TRECHO FORNECIDO
§

Flávio Assunção afirma que a região caminha para um período perdido ou frustrado(foto: Ramon Lisboa/EM/D.A Press)
Flávio Assunção afirma que a região caminha para um período perdido ou frustrado (foto: Ramon Lisboa/EM/D.A Press)
“O maior problema que ainda temos, mais que a requalificação urbana, é o aumento desenfreado dos aluguéis. Houve casos em que eles dobraram”, afirma Runcini. No ano passado, 52 lojas fecharam na Savassi. A substituição dos espaços seguiu seu curso e agora a zona nobre da capital começa a ver a chegada do comércio popular. O aluguel de lojas de rua alcança R$ 6 mil, valor próximo das despesas pagas por lojistas abrigados em grandes centros de compras.

§

DESAFIOS
1) Responda com base no trecho sobre a Savassi:
(a) Segundo a legenda da foto, para que tipo de período Flávio Assunção afirma que a região caminha?
(b) Quantas lojas fecharam na Savassi no ano passado?
(c) Que valor o aluguel de lojas de rua alcança?
2) Prossiga o trecho sobre a Savassi a partir da última frase apresentada.
Os dados não têm papel nenhum nesta parte.

DADOS EXIBIDOS
§

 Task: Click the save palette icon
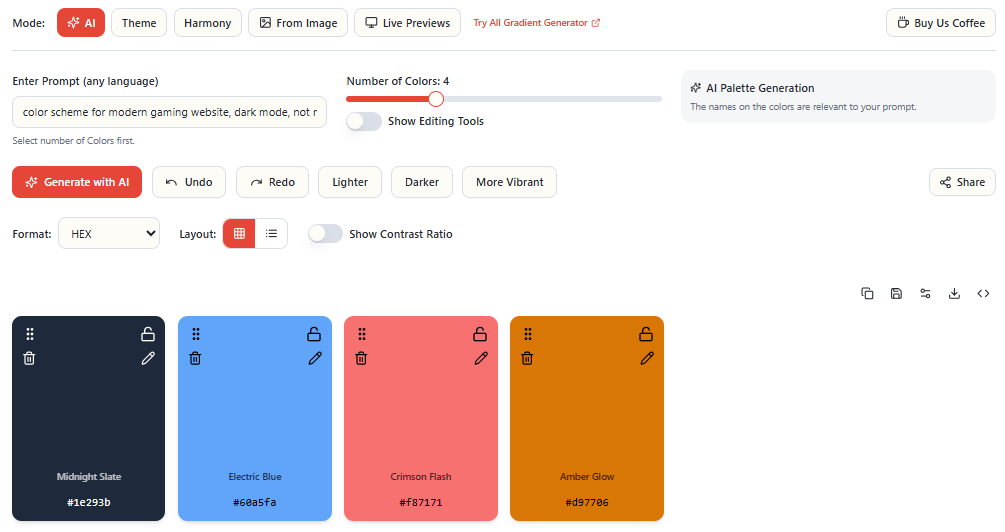click(x=896, y=293)

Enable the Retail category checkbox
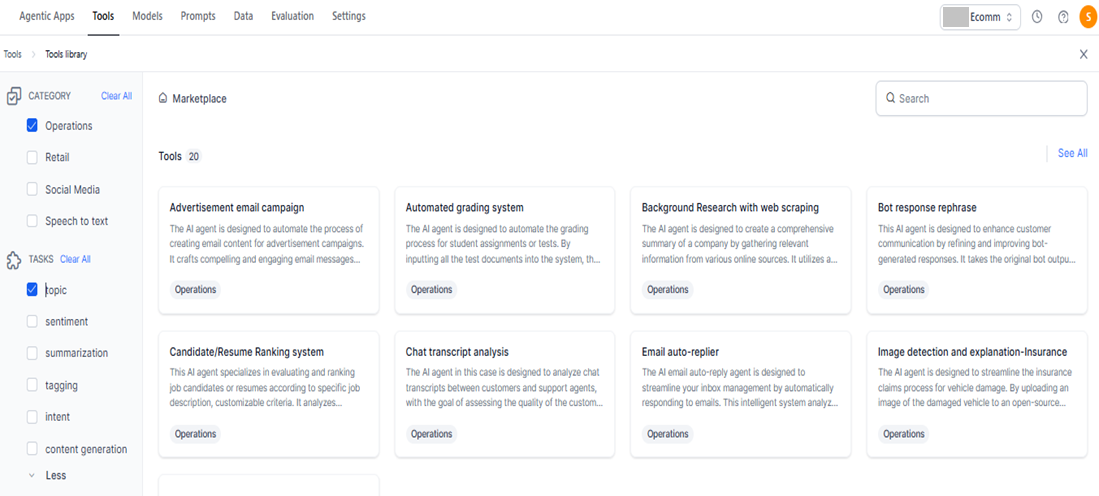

§

RESPOSTAS POR TAREFA
1)
(a) Um período perdido ou frustrado.
(b) 52 lojas.
(c) R$ 6 mil.

2)
A concorrência de artigos importados de baixo custo, não só de origem chinesa mas também fabricados nos Estados Unidos e na Itália, é outro fator que aumenta o desafio dos comerciantes espremidos nos corredores mais afetados por crises de vendas. Há lojistas com o sentimento de estar acuado, e que por isso optaram por deixar de investir para atrair de volta os clientes. É o caso da Padaria Bom d’Mais, instalada na Avenida Paraná, que perdeu 50% do faturamento desde o início das obras do BRT.

O gerente Antônio dos Reis Cota diz que o fluxo de consumidores baixou de até 2,1 mil para 700 pessoas diariamente. O investimento na decoração natalina foi cortado e o mix de produtos permaneceu sem o acréscimo feito todo ano. “Só esperamos pelo fim das obras, e tão logo isso aconteça, recuperar o que foi perdido. Antes disso, só nos resta segurar os custos e os funcionários”, afirma. (MV e CM)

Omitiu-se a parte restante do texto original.